====== INFORMATION SUPPLIED ======

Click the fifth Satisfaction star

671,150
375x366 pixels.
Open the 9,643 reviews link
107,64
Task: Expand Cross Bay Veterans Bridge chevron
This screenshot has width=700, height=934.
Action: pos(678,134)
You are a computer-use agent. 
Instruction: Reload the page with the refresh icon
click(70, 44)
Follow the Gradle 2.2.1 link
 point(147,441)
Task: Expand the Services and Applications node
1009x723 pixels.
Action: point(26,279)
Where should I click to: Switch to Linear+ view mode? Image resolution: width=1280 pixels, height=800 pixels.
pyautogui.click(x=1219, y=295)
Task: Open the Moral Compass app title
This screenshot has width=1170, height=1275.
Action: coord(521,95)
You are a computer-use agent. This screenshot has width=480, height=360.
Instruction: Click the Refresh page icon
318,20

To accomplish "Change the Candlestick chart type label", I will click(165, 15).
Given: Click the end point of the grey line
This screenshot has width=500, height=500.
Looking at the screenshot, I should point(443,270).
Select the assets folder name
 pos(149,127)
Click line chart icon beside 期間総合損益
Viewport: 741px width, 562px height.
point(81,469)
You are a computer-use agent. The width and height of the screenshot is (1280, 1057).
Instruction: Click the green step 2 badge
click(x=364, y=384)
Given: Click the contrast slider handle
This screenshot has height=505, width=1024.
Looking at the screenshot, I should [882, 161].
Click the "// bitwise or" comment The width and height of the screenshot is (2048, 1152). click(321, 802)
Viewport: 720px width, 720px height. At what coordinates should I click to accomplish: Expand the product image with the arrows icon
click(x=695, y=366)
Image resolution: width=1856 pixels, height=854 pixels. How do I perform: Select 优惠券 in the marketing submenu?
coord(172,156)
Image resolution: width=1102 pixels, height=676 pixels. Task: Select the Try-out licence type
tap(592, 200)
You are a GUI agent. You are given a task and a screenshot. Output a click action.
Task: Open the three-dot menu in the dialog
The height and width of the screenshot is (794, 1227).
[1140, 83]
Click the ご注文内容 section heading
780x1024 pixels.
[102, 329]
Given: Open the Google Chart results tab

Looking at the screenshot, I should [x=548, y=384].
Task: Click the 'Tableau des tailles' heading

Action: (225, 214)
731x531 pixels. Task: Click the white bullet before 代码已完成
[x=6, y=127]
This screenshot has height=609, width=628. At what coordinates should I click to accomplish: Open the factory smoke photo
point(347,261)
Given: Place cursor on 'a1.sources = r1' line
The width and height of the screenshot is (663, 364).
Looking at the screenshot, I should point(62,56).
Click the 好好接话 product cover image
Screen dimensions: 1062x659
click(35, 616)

======

_INSTRUCTIONS TO FOLLOW_
Print all of the material above exactly as given.

_SOLUTION FOR THIS EXERCISE_
Click the fifth Satisfaction star

671,150
375x366 pixels.
Open the 9,643 reviews link
107,64
Task: Expand Cross Bay Veterans Bridge chevron
This screenshot has width=700, height=934.
Action: pos(678,134)
You are a computer-use agent. 
Instruction: Reload the page with the refresh icon
click(70, 44)
Follow the Gradle 2.2.1 link
 point(147,441)
Task: Expand the Services and Applications node
1009x723 pixels.
Action: point(26,279)
Where should I click to: Switch to Linear+ view mode? Image resolution: width=1280 pixels, height=800 pixels.
pyautogui.click(x=1219, y=295)
Task: Open the Moral Compass app title
This screenshot has width=1170, height=1275.
Action: coord(521,95)
You are a computer-use agent. This screenshot has width=480, height=360.
Instruction: Click the Refresh page icon
318,20

To accomplish "Change the Candlestick chart type label", I will click(165, 15).
Given: Click the end point of the grey line
This screenshot has width=500, height=500.
Looking at the screenshot, I should point(443,270).
Select the assets folder name
 pos(149,127)
Click line chart icon beside 期間総合損益
Viewport: 741px width, 562px height.
point(81,469)
You are a computer-use agent. The width and height of the screenshot is (1280, 1057).
Instruction: Click the green step 2 badge
click(x=364, y=384)
Given: Click the contrast slider handle
This screenshot has height=505, width=1024.
Looking at the screenshot, I should [882, 161].
Click the "// bitwise or" comment The width and height of the screenshot is (2048, 1152). click(321, 802)
Viewport: 720px width, 720px height. At what coordinates should I click to accomplish: Expand the product image with the arrows icon
click(x=695, y=366)
Image resolution: width=1856 pixels, height=854 pixels. How do I perform: Select 优惠券 in the marketing submenu?
coord(172,156)
Image resolution: width=1102 pixels, height=676 pixels. Task: Select the Try-out licence type
tap(592, 200)
You are a GUI agent. You are given a task and a screenshot. Output a click action.
Task: Open the three-dot menu in the dialog
The height and width of the screenshot is (794, 1227).
[1140, 83]
Click the ご注文内容 section heading
780x1024 pixels.
[102, 329]
Given: Open the Google Chart results tab

Looking at the screenshot, I should [x=548, y=384].
Task: Click the 'Tableau des tailles' heading

Action: (225, 214)
731x531 pixels. Task: Click the white bullet before 代码已完成
[x=6, y=127]
This screenshot has height=609, width=628. At what coordinates should I click to accomplish: Open the factory smoke photo
point(347,261)
Given: Place cursor on 'a1.sources = r1' line
The width and height of the screenshot is (663, 364).
Looking at the screenshot, I should point(62,56).
Click the 好好接话 product cover image
Screen dimensions: 1062x659
click(35, 616)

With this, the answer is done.